--- RECORDS Enclosed Below ---
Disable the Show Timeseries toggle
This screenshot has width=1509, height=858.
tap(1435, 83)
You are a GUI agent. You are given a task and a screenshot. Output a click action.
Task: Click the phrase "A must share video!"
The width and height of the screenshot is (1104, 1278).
--- End of Enclosed RECORDS ---
--- RECORDS Enclosed Below ---
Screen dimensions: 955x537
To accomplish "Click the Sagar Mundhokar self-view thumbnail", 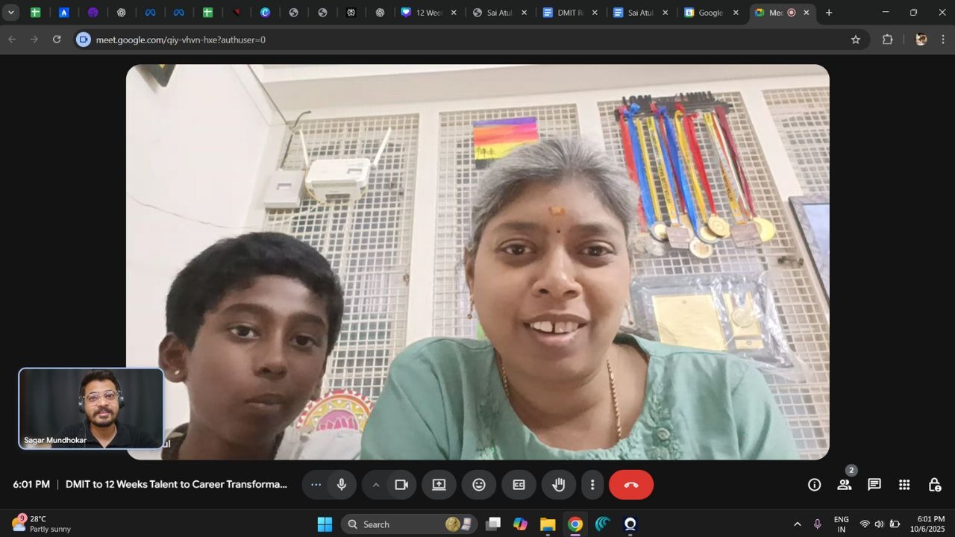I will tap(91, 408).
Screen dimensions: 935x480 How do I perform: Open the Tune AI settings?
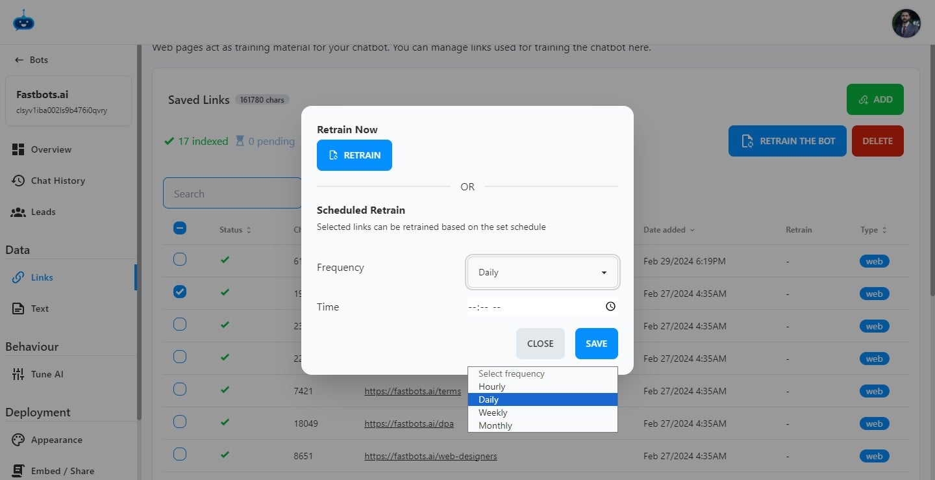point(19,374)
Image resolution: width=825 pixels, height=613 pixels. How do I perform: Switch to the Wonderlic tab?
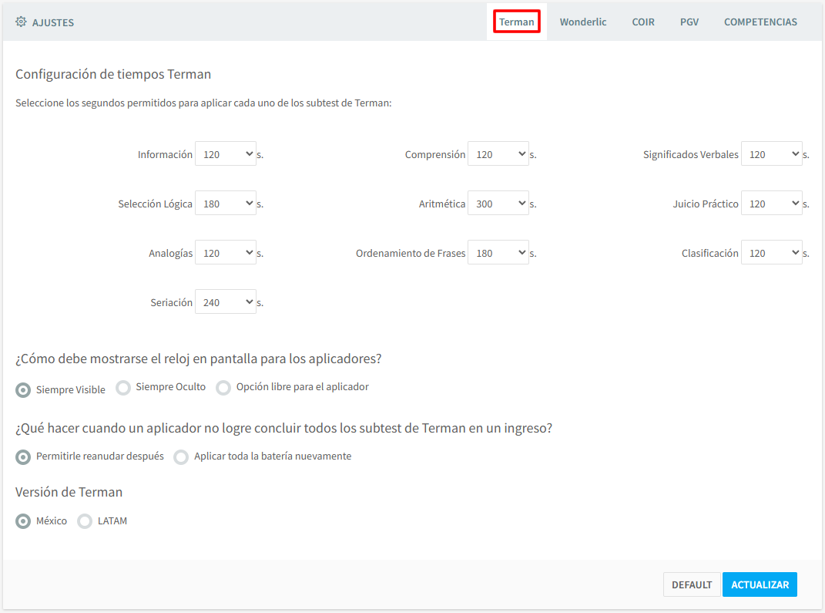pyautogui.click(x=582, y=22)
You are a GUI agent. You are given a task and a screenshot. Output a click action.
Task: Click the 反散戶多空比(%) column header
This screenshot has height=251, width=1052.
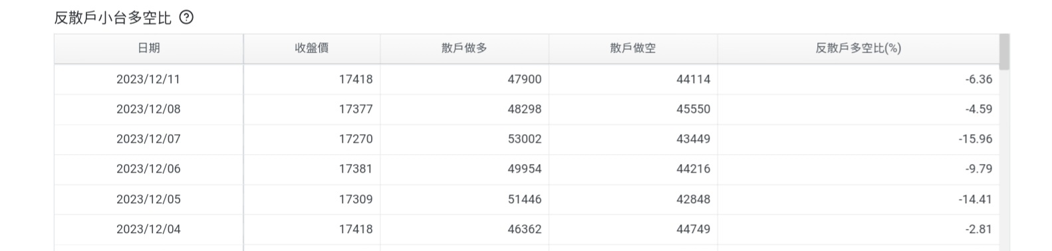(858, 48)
--- End of Enclosed RECORDS ---
--- RECORDS Enclosed Below ---
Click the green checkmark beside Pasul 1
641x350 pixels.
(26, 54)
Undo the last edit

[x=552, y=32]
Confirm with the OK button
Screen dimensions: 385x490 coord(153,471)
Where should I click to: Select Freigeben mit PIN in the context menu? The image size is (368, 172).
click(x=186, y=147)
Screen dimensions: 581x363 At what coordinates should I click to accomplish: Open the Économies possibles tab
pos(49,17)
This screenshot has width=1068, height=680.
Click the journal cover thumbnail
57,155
--- End of Enclosed RECORDS ---
• _INSTRUCTIONS FOR THE TASK_: All lines above from the one with "Disable the Show Timeseries toggle" to the one with "The width and", inclusive, should be copied exactly, and no other lines.

• _FINISHED TASK_:
Disable the Show Timeseries toggle
This screenshot has width=1509, height=858.
tap(1435, 83)
You are a GUI agent. You are given a task and a screenshot. Output a click action.
Task: Click the phrase "A must share video!"
The width and height of the screenshot is (1104, 1278).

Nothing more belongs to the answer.